PROBLEM REQUIREMENTS:
Please reproduce the lines of the records below from the one holding "Where should I" through the one holding "Image resolution: width=800", inclusive, skipping all pictures.

Top of TASK INPUTS

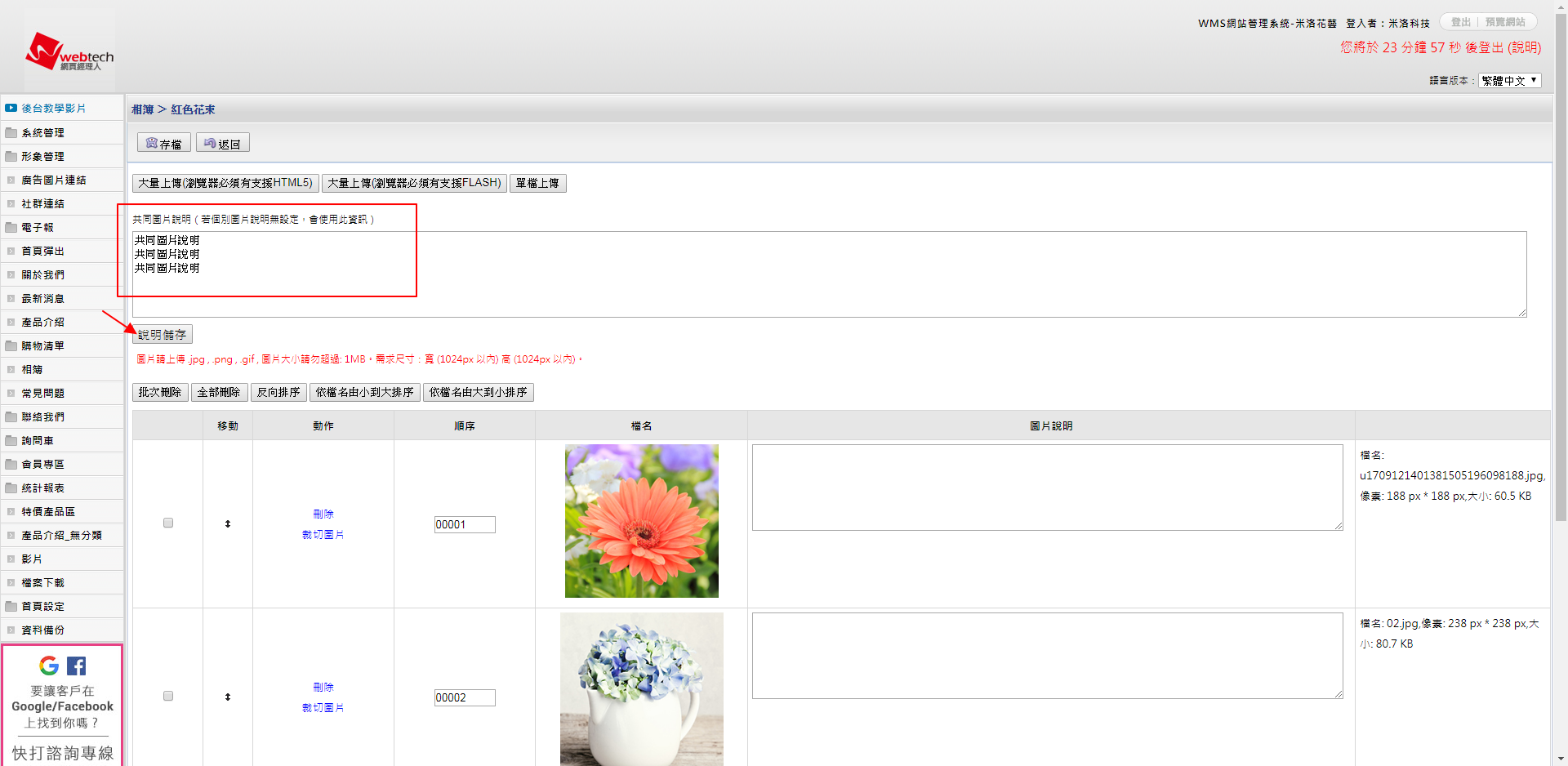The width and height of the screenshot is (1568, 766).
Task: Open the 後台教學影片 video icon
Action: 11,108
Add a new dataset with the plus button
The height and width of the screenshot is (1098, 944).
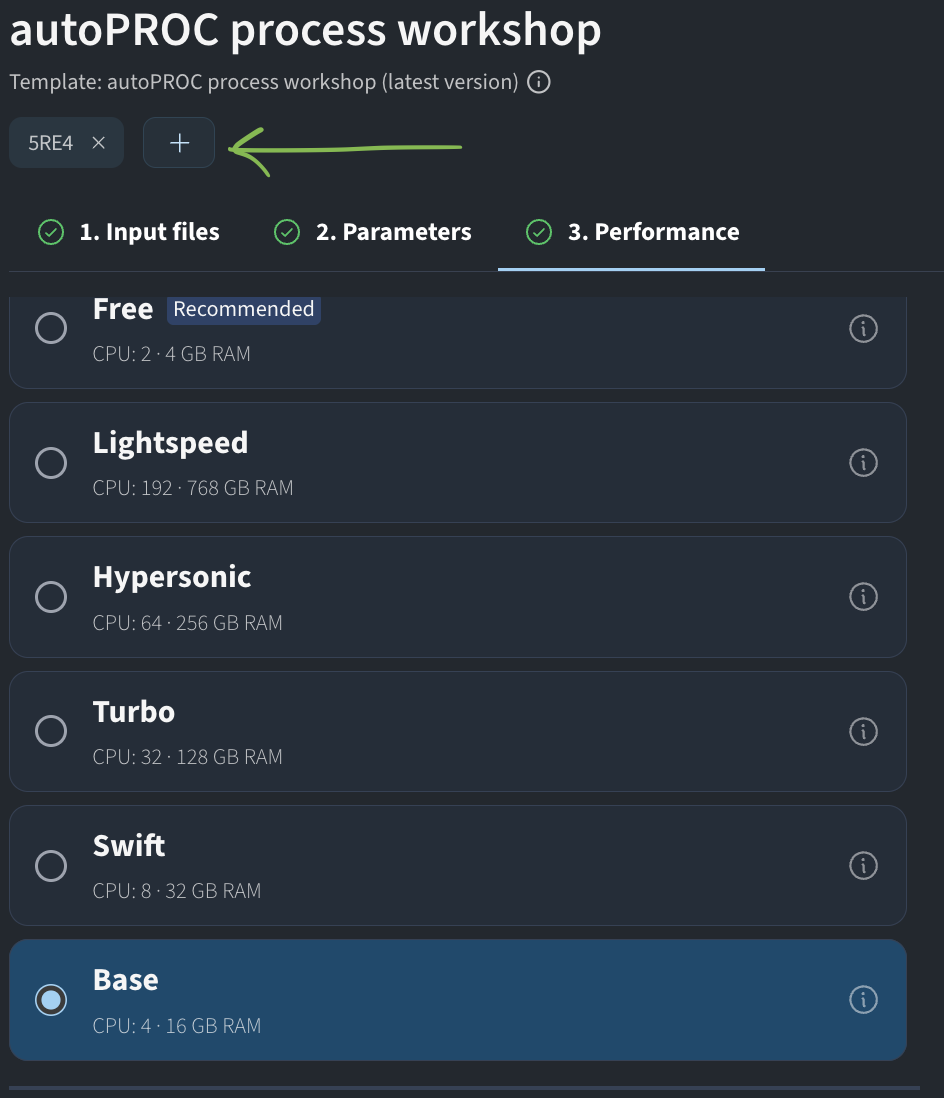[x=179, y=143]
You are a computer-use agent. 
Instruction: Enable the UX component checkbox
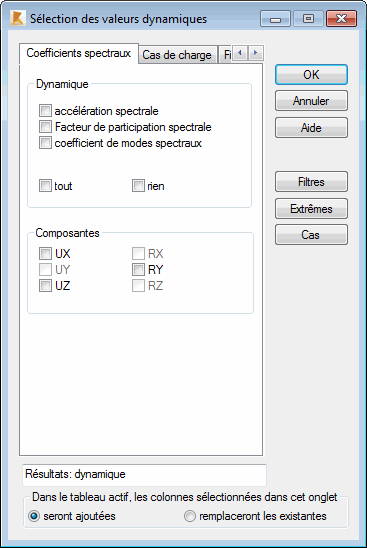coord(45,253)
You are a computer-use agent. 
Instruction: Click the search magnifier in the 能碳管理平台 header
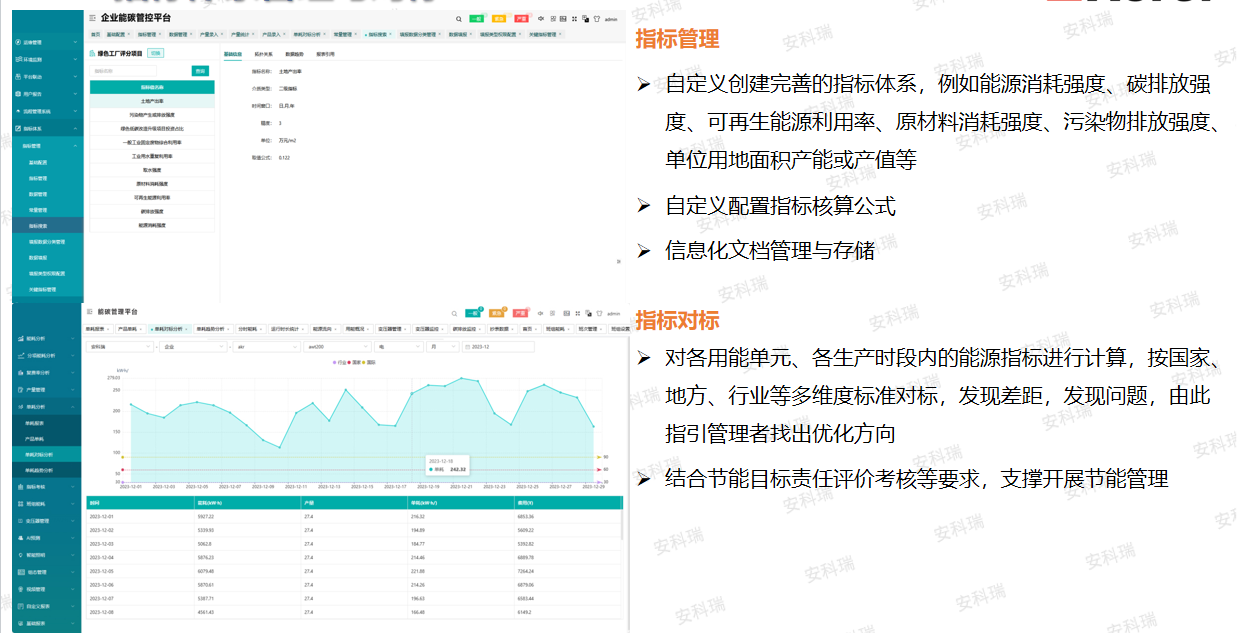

Bottom of TASK INPUTS
Top of TASK INPUTS

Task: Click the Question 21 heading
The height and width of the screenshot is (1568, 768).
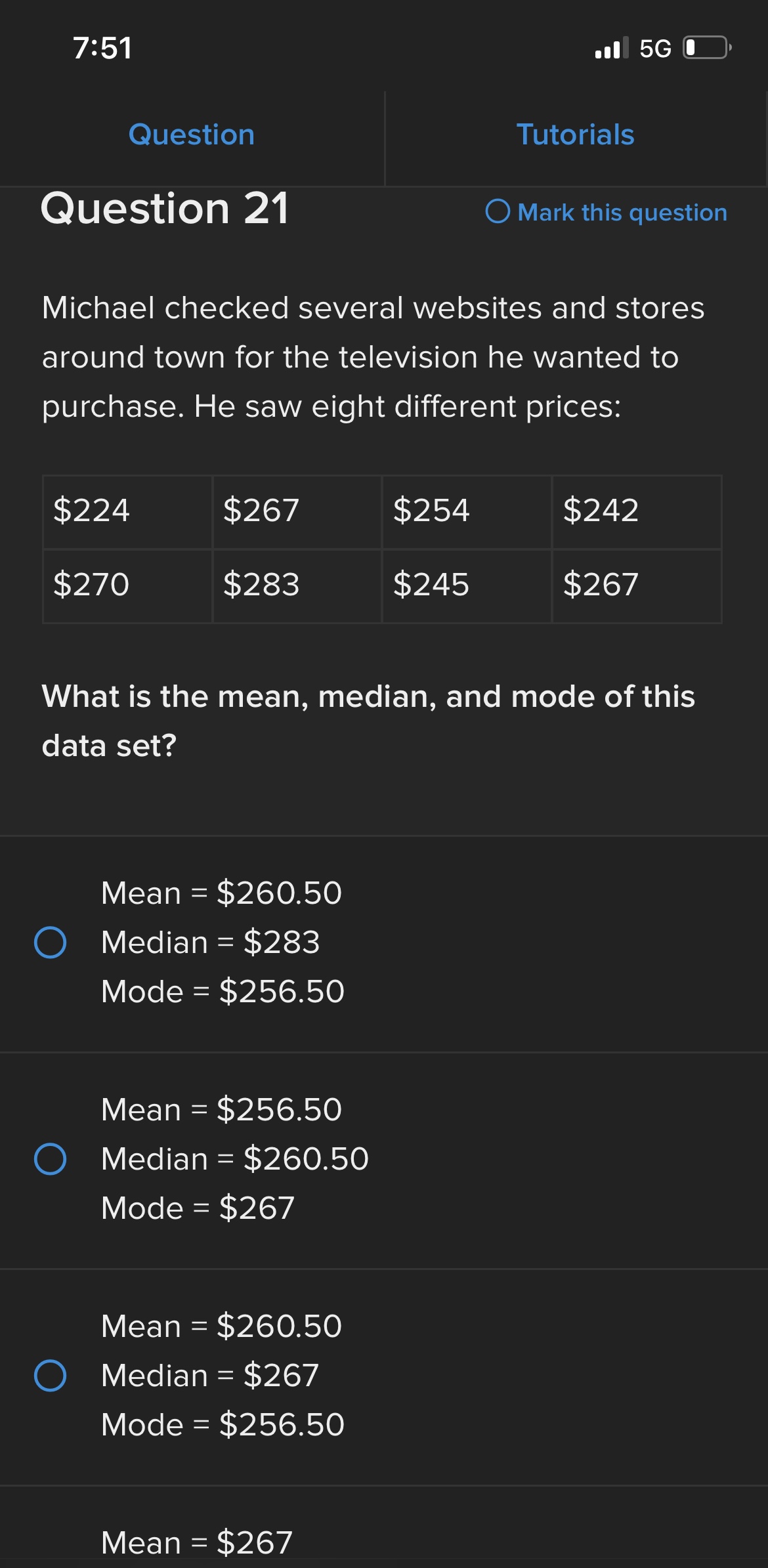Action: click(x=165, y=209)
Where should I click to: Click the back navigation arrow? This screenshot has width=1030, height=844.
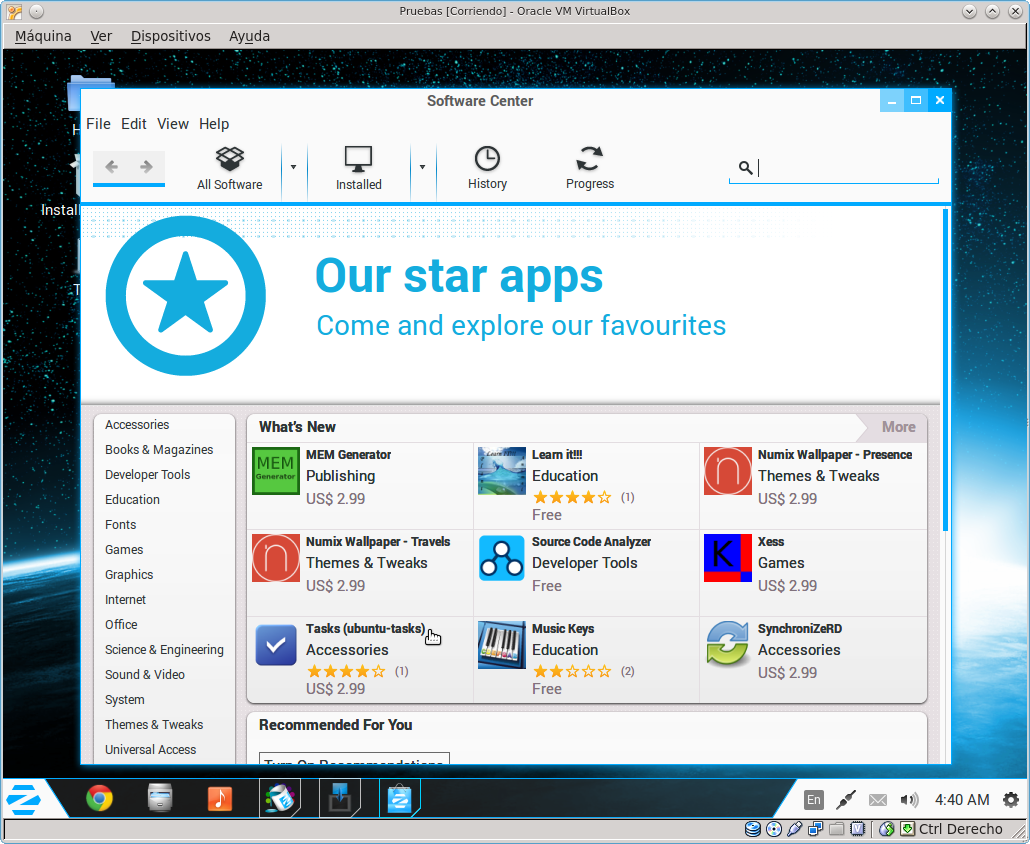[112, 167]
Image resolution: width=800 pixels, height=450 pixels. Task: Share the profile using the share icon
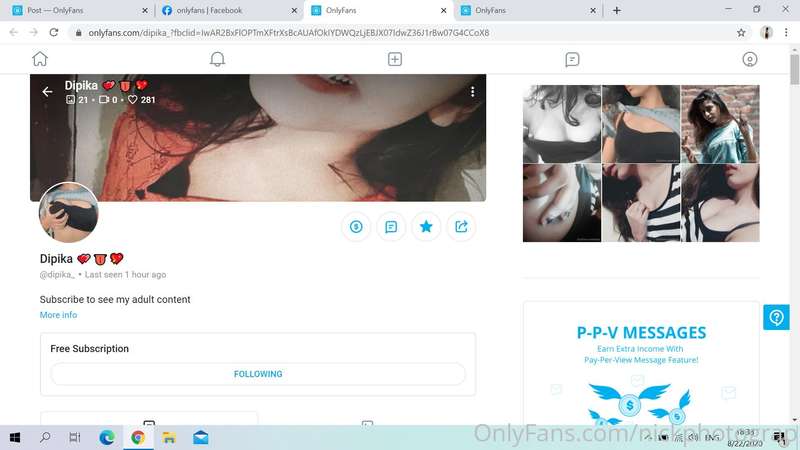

Bottom of TASK INPUTS

RESPONSE TO THE TASK:
Where should I click to: Click the back navigation arrow? This screenshot has width=1030, height=844.
[112, 167]
Image resolution: width=800 pixels, height=450 pixels. Task: Share the profile using the share icon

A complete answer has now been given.